FAÇA ISTO =>
Segundo o texto sobre vieses cognitivos, que nome a psicologia dá ao comportamento de quem concorda com o que dizem as pessoas do próprio grupo e discorda dos que vê como oponentes?
---------- TRECHO DA FONTE
OS VIESES COGNITIVOS E O POMBO ENXADRISTA


Beatriz de Almeida
Mestranda em Ciências Econômicas pela UFV


Foi ou não foi golpe? O aborto deveria ser legalizado? Os professores estão doutrinando as crianças nas escolas? E a ideologia de gênero? A atleta superou suas dificuldades por esforço próprio e incentivo da iniciativa privada ou por ter contado com políticas públicas de inclusão? É Presidente ou Presidenta?
Qual a última vez em que você se envolveu em uma discussão política? Caso não tenha se envolvido muito recentemente em uma, certamente presenciou ou observou pelas redes sociais discussões acaloradas. O fim dessas discussões, quase sempre, se dá com uma das partes bradando ofensas morais contra a outra e contra a senhora sua mãe.
Os chamados vieses cognitivos, estudados pela psicologia e economia comportamental, podem explicar um pouco do porquê costumamos atribuir adjetivos nada agradáveis a quem discorda de nós. Eles também explicam por que as pessoas podem defender ideias absurdas, por vezes mentiras, mesmo tendo acesso às informações que comprovam o quanto elas são absurdas e mentirosas.
A psicologia chama o comportamento de quem costuma concordar com o que é dito por pessoas de seu grupo e discordar dos que são vistos como oponentes, de viés do tribalismo. Esse viés é uma manifestação de nossas tendências tribais. O hormônio oxicitocina que é o responsável por nos ajudar a estreitar laços com as pessoas de nosso grupo, também é o responsável por termos medo, desdenhar e suspeitar de pessoas de fora dele. Dessa forma, nós superestimamos as opiniões de pessoas da nossa “tribo”.
Experimentos mostram que temos a tendência de considerar que as pessoas de outros grupos, que discordam do nosso, possuem más intenções. Por outro lado, tendemos a acreditar que quem nos beneficia de alguma forma, é bom. Por consequência, se somos parte de um grupo que é beneficiado por uma política governamental, tendemos a acreditar que aquele governo é benéfico para toda a sociedade. O que pode explicar, por exemplo, a posição contrária ao impeachment de artistas beneficiados pela Lei Rouanet no Brasil.
--------------------
---------- DADOS FORNECIDOS
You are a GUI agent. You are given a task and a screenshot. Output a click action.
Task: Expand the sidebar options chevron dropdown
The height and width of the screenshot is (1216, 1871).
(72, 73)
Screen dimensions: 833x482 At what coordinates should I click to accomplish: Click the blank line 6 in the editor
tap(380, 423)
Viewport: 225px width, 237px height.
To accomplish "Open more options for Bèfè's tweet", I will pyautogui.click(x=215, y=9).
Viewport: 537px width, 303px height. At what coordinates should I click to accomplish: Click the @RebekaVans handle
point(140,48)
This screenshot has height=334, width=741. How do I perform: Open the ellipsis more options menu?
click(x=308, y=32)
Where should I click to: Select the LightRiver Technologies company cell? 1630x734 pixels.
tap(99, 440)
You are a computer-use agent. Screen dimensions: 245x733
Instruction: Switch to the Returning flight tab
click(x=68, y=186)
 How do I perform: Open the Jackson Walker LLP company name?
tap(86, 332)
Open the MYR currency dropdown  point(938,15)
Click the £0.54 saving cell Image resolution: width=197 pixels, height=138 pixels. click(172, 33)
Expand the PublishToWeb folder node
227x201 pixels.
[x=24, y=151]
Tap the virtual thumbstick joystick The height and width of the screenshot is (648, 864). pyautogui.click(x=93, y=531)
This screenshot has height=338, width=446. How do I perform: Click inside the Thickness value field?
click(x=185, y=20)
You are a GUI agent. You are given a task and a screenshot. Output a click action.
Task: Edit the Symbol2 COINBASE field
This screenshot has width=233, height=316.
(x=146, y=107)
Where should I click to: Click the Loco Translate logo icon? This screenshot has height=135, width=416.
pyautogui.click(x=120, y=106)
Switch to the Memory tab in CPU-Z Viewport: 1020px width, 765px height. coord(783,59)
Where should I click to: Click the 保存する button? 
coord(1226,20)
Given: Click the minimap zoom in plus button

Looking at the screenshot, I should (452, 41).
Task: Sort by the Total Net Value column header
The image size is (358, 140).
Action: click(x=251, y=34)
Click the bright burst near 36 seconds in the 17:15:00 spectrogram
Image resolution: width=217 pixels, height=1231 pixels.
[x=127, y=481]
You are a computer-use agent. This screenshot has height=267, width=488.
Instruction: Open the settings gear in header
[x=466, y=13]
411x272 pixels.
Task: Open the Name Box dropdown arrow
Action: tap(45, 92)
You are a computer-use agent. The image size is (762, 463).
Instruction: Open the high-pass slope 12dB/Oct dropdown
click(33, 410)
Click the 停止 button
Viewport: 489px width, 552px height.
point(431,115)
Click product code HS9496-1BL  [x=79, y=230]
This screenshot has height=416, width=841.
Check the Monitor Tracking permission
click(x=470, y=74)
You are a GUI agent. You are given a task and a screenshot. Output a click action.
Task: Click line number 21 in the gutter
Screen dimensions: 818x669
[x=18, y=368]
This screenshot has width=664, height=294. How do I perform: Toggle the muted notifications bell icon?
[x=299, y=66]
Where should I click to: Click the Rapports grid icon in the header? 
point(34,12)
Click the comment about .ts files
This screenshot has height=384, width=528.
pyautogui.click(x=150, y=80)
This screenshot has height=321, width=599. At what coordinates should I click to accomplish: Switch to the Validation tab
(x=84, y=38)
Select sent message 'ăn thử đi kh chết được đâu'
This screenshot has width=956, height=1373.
--------------------
EXERCÍCIO RESOLVIDO =>
Viés do tribalismo.